Stored records
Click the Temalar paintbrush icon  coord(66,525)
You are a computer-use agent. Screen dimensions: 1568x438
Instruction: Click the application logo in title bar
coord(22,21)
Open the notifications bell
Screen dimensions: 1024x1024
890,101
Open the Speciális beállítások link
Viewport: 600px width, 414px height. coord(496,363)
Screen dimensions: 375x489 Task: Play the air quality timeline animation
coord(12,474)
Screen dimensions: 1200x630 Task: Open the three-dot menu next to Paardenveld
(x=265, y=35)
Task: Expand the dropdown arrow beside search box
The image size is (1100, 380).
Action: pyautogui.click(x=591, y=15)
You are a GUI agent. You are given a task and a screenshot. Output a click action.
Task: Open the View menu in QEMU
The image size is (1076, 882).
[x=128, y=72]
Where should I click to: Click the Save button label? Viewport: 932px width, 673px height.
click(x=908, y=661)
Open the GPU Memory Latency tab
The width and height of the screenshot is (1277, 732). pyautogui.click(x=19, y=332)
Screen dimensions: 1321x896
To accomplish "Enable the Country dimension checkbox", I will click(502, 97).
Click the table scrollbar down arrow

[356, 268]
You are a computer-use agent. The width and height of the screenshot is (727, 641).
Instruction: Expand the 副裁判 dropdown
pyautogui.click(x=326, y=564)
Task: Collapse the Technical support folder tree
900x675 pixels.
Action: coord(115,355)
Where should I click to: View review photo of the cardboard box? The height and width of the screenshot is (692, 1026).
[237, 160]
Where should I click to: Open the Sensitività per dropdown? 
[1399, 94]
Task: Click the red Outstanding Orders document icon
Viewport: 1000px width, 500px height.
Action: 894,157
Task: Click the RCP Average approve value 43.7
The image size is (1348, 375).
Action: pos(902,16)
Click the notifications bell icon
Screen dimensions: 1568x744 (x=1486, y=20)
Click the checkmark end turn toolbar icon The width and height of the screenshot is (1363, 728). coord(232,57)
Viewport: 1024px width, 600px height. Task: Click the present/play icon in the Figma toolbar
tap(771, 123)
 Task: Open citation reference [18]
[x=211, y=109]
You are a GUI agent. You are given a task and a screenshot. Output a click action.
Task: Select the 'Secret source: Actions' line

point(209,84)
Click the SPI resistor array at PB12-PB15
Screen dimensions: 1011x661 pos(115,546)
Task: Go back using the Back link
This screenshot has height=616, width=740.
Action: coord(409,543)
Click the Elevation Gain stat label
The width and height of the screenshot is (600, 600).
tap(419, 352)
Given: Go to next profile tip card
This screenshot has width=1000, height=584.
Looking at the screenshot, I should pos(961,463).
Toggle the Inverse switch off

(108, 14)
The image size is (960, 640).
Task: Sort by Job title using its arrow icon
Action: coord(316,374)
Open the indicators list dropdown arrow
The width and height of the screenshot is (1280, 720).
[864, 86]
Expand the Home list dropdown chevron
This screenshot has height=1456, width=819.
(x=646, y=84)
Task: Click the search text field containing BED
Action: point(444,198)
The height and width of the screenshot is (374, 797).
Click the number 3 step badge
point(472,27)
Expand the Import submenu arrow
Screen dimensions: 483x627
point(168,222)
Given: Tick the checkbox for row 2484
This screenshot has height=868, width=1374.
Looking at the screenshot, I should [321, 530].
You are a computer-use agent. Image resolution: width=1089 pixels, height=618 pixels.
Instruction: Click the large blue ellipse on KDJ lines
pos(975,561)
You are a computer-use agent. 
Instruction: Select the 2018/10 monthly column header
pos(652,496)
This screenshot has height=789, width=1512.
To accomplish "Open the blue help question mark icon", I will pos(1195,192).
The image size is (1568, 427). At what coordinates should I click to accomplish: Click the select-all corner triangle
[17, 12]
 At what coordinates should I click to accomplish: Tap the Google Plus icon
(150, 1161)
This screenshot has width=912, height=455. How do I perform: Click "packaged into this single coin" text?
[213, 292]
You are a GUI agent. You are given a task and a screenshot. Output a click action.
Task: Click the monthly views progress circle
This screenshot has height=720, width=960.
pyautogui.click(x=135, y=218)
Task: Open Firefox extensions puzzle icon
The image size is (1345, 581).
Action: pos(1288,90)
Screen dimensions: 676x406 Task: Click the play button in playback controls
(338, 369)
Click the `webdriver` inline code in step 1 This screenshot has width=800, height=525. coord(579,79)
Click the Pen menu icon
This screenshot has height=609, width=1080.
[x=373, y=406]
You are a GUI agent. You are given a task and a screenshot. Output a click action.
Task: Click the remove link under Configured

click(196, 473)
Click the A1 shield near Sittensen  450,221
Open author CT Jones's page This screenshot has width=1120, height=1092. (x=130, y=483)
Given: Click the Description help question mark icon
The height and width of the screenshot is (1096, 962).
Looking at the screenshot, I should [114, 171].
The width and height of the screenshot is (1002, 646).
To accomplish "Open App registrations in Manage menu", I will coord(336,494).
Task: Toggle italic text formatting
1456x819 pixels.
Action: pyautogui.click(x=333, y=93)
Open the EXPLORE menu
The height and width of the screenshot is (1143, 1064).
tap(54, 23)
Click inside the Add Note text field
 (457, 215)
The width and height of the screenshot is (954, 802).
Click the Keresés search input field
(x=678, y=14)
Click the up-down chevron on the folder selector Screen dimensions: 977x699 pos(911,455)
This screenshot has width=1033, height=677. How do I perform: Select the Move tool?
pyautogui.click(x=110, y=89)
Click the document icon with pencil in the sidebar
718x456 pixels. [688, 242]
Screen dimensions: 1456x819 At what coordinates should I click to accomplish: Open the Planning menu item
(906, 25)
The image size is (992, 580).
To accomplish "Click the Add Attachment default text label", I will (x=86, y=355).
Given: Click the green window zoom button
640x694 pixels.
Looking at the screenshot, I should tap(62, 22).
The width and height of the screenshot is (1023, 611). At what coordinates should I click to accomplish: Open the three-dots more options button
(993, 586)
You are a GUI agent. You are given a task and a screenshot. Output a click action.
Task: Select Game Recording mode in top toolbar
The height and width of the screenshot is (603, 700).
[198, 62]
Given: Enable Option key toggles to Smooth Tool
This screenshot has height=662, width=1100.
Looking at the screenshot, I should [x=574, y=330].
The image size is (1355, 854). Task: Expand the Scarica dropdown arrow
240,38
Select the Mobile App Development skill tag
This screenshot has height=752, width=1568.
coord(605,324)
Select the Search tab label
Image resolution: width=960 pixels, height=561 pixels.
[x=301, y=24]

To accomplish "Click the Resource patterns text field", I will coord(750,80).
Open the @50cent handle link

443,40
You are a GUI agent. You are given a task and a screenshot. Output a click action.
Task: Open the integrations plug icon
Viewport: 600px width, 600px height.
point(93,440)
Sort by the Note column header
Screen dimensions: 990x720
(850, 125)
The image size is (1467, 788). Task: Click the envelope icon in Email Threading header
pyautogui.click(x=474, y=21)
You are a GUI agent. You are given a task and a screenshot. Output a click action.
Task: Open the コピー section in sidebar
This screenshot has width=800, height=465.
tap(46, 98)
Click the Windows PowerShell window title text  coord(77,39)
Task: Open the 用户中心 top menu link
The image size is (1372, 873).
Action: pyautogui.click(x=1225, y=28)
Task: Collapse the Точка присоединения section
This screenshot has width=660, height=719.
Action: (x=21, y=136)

About this task -> Repeat the entries word for word. Skip none of them.

The completed task ->
Click the Temalar paintbrush icon  coord(66,525)
You are a computer-use agent. Screen dimensions: 1568x438
Instruction: Click the application logo in title bar
coord(22,21)
Open the notifications bell
Screen dimensions: 1024x1024
890,101
Open the Speciális beállítások link
Viewport: 600px width, 414px height. coord(496,363)
Screen dimensions: 375x489 Task: Play the air quality timeline animation
coord(12,474)
Screen dimensions: 1200x630 Task: Open the three-dot menu next to Paardenveld
(x=265, y=35)
Task: Expand the dropdown arrow beside search box
The image size is (1100, 380).
Action: pyautogui.click(x=591, y=15)
You are a GUI agent. You are given a task and a screenshot. Output a click action.
Task: Open the View menu in QEMU
The image size is (1076, 882).
[x=128, y=72]
Where should I click to: Click the Save button label? Viewport: 932px width, 673px height.
click(x=908, y=661)
Open the GPU Memory Latency tab
The width and height of the screenshot is (1277, 732). pyautogui.click(x=19, y=332)
Screen dimensions: 1321x896
To accomplish "Enable the Country dimension checkbox", I will click(502, 97).
Click the table scrollbar down arrow

[356, 268]
You are a computer-use agent. The width and height of the screenshot is (727, 641).
Instruction: Expand the 副裁判 dropdown
pyautogui.click(x=326, y=564)
Task: Collapse the Technical support folder tree
900x675 pixels.
Action: coord(115,355)
Where should I click to: View review photo of the cardboard box? The height and width of the screenshot is (692, 1026).
[237, 160]
Where should I click to: Open the Sensitività per dropdown? 
[1399, 94]
Task: Click the red Outstanding Orders document icon
Viewport: 1000px width, 500px height.
Action: 894,157
Task: Click the RCP Average approve value 43.7
The image size is (1348, 375).
Action: pos(902,16)
Click the notifications bell icon
Screen dimensions: 1568x744 (x=1486, y=20)
Click the checkmark end turn toolbar icon The width and height of the screenshot is (1363, 728). coord(232,57)
Viewport: 1024px width, 600px height. Task: Click the present/play icon in the Figma toolbar
tap(771, 123)
 Task: Open citation reference [18]
[x=211, y=109]
You are a GUI agent. You are given a task and a screenshot. Output a click action.
Task: Select the 'Secret source: Actions' line

point(209,84)
Click the SPI resistor array at PB12-PB15
Screen dimensions: 1011x661 pos(115,546)
Task: Go back using the Back link
This screenshot has height=616, width=740.
Action: coord(409,543)
Click the Elevation Gain stat label
The width and height of the screenshot is (600, 600).
tap(419, 352)
Given: Go to next profile tip card
This screenshot has width=1000, height=584.
Looking at the screenshot, I should pos(961,463).
Toggle the Inverse switch off

(108, 14)
The image size is (960, 640).
Task: Sort by Job title using its arrow icon
Action: coord(316,374)
Open the indicators list dropdown arrow
The width and height of the screenshot is (1280, 720).
[864, 86]
Expand the Home list dropdown chevron
This screenshot has height=1456, width=819.
(x=646, y=84)
Task: Click the search text field containing BED
Action: point(444,198)
The height and width of the screenshot is (374, 797).
Click the number 3 step badge
point(472,27)
Expand the Import submenu arrow
Screen dimensions: 483x627
point(168,222)
Given: Tick the checkbox for row 2484
This screenshot has height=868, width=1374.
Looking at the screenshot, I should [321, 530].
You are a computer-use agent. Image resolution: width=1089 pixels, height=618 pixels.
Instruction: Click the large blue ellipse on KDJ lines
pos(975,561)
You are a computer-use agent. 
Instruction: Select the 2018/10 monthly column header
pos(652,496)
This screenshot has height=789, width=1512.
To accomplish "Open the blue help question mark icon", I will pos(1195,192).
The image size is (1568, 427). At what coordinates should I click to accomplish: Click the select-all corner triangle
[17, 12]
 At what coordinates should I click to accomplish: Tap the Google Plus icon
(150, 1161)
This screenshot has width=912, height=455. How do I perform: Click "packaged into this single coin" text?
[213, 292]
You are a GUI agent. You are given a task and a screenshot. Output a click action.
Task: Click the monthly views progress circle
This screenshot has height=720, width=960.
pyautogui.click(x=135, y=218)
Task: Open Firefox extensions puzzle icon
The image size is (1345, 581).
Action: pos(1288,90)
Screen dimensions: 676x406 Task: Click the play button in playback controls
(338, 369)
Click the `webdriver` inline code in step 1 This screenshot has width=800, height=525. coord(579,79)
Click the Pen menu icon
This screenshot has height=609, width=1080.
[x=373, y=406]
You are a GUI agent. You are given a task and a screenshot. Output a click action.
Task: Click the remove link under Configured

click(196, 473)
Click the A1 shield near Sittensen  450,221
Open author CT Jones's page This screenshot has width=1120, height=1092. (x=130, y=483)
Given: Click the Description help question mark icon
The height and width of the screenshot is (1096, 962).
Looking at the screenshot, I should [114, 171].
The width and height of the screenshot is (1002, 646).
To accomplish "Open App registrations in Manage menu", I will coord(336,494).
Task: Toggle italic text formatting
1456x819 pixels.
Action: pyautogui.click(x=333, y=93)
Open the EXPLORE menu
The height and width of the screenshot is (1143, 1064).
tap(54, 23)
Click inside the Add Note text field
 (457, 215)
The width and height of the screenshot is (954, 802).
Click the Keresés search input field
(x=678, y=14)
Click the up-down chevron on the folder selector Screen dimensions: 977x699 pos(911,455)
This screenshot has width=1033, height=677. How do I perform: Select the Move tool?
pyautogui.click(x=110, y=89)
Click the document icon with pencil in the sidebar
718x456 pixels. [688, 242]
Screen dimensions: 1456x819 At what coordinates should I click to accomplish: Open the Planning menu item
(906, 25)
The image size is (992, 580).
To accomplish "Click the Add Attachment default text label", I will (x=86, y=355).
Given: Click the green window zoom button
640x694 pixels.
Looking at the screenshot, I should tap(62, 22).
The width and height of the screenshot is (1023, 611). At what coordinates should I click to accomplish: Open the three-dots more options button
(993, 586)
You are a GUI agent. You are given a task and a screenshot. Output a click action.
Task: Select Game Recording mode in top toolbar
The height and width of the screenshot is (603, 700).
[198, 62]
Given: Enable Option key toggles to Smooth Tool
This screenshot has height=662, width=1100.
Looking at the screenshot, I should [x=574, y=330].
The image size is (1355, 854). Task: Expand the Scarica dropdown arrow
240,38
Select the Mobile App Development skill tag
This screenshot has height=752, width=1568.
coord(605,324)
Select the Search tab label
Image resolution: width=960 pixels, height=561 pixels.
[x=301, y=24]

To accomplish "Click the Resource patterns text field", I will coord(750,80).
Open the @50cent handle link

443,40
You are a GUI agent. You are given a task and a screenshot. Output a click action.
Task: Open the integrations plug icon
Viewport: 600px width, 600px height.
point(93,440)
Sort by the Note column header
Screen dimensions: 990x720
(850, 125)
The image size is (1467, 788). Task: Click the envelope icon in Email Threading header
pyautogui.click(x=474, y=21)
You are a GUI agent. You are given a task and a screenshot. Output a click action.
Task: Open the コピー section in sidebar
This screenshot has width=800, height=465.
tap(46, 98)
Click the Windows PowerShell window title text  coord(77,39)
Task: Open the 用户中心 top menu link
The image size is (1372, 873).
Action: pyautogui.click(x=1225, y=28)
Task: Collapse the Точка присоединения section
This screenshot has width=660, height=719.
Action: (x=21, y=136)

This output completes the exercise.